# Corsair H80 Vs Corsair H100 Vs Traditional Fan Heatsink for overclocking



## jackomacko (Apr 30, 2012)

Well right now I am using the stock heatsink with my CPU and it keeps it at a decent Temperature but in a hot room it can allow my CPU to get extremely hot. Sometimes even dangerously hot. So I know I need a new heatsink overclock or not.

Anyways, I am debating between the 3 listed in the title.

The reason I am debating between h80 and h100 is that the h100's radiator is mounted on the top of the case compared to the back of the case with the h80.
And if its in the back it would replace a 140mm fan, if the top a 200mm fan. 

Then if not I was going to get a zalman heatsink.

So which heatsink is the best? Which is the main point of this thread. If there is one that is better then the ones listed please tell me.

After heatsink is decided what would be the best amount to overclock my intel i5 2.9ghz?

Thanks in advance


----------



## wkw427 (Nov 9, 2008)

Linking to a product page would help us a lot


----------



## Johnny1982 (Oct 15, 2010)

Please post full PC specs, including PSU make/model/wattage.
Overclocking is dependent on the quality of your components, most importantly your PSU. Low quality PSU, don't try overclocking at all. 

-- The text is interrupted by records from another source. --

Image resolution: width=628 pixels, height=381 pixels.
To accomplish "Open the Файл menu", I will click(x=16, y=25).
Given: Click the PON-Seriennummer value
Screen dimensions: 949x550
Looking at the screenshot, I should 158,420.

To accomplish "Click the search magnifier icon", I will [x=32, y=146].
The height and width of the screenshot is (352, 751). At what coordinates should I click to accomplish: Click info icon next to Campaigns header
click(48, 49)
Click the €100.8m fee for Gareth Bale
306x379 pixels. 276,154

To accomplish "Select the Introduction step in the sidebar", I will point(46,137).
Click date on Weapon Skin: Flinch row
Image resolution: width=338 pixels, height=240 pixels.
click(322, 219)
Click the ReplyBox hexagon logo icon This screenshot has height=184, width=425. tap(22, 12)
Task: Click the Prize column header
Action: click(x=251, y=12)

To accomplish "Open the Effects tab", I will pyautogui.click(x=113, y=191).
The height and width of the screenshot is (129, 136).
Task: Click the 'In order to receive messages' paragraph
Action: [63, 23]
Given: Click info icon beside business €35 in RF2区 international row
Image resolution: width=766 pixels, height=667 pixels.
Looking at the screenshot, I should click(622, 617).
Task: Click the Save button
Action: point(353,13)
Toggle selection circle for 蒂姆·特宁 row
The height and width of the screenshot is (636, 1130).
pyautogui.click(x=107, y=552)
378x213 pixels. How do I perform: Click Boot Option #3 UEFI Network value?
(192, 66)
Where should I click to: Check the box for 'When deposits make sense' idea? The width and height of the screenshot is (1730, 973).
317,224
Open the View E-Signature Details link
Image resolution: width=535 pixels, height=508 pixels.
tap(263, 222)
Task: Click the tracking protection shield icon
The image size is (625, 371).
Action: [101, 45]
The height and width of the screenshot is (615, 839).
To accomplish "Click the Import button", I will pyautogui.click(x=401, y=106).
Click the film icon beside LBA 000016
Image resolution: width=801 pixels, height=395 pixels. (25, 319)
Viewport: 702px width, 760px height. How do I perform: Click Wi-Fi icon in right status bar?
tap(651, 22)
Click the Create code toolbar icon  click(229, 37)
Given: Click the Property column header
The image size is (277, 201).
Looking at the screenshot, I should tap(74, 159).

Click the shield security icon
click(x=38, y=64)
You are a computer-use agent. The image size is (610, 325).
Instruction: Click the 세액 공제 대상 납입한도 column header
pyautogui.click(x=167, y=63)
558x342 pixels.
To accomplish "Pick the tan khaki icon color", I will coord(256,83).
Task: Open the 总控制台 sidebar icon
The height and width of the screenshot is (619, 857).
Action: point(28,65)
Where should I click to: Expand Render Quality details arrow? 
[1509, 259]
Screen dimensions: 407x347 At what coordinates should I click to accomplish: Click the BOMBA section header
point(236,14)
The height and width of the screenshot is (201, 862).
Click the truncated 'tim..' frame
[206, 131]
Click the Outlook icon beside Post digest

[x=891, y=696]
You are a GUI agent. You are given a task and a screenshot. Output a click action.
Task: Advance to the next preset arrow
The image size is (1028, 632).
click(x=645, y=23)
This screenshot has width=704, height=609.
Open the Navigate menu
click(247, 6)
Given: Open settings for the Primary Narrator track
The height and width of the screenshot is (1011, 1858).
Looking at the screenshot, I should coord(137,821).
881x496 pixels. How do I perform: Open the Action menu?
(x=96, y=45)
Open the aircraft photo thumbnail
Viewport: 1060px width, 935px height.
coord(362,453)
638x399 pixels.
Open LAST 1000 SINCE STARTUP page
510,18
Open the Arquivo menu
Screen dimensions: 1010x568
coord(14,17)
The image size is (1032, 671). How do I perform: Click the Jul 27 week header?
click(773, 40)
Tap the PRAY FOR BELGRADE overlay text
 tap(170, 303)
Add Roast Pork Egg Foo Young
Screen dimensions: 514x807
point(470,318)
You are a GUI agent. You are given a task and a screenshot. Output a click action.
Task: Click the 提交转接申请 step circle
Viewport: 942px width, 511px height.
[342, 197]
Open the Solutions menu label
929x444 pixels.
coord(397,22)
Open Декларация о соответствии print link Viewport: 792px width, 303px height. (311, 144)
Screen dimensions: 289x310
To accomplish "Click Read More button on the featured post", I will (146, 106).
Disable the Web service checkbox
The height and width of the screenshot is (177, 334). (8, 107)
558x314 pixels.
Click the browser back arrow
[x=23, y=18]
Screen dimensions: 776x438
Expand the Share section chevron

Water cooling is about the same efficacy as a good aftermarket air cooling solution. The difference comes with the inherent risk of a possible leakage.


----------



## toothman (Jul 13, 2008)

Both of those watercooling solutions you mention use air to cool the fluid, which means you are still limited by room temperature. You cannot cool your CPU lower than the air you're using to cool it.

The best immediate solution would be to turn on the air conditioning.


----------



## greenbrucelee (Apr 24, 2007)

water cooling as no increase versus air cooling.

infact I built two systems last week one with a corsair h100 and one with a corsair h50. The air cooler (h50) gave slightly better temps.

I would always use air cooling due to the fact that water and electrical components dont mix well. If an air cooler breaks you replace it. If water cooling breaks and leaks you replace nearly everything.


----------



## wkw427 (Nov 9, 2008)

I thought water cooling doesn't use... water, but non-conductive liquid...


----------



## greenbrucelee (Apr 24, 2007)

wkw427 said:


> I thought water cooling doesn't use... water, but non-conductive liquid...


Most do use non conductive liquid, but it still breaks stuff when it leaks on it.


----------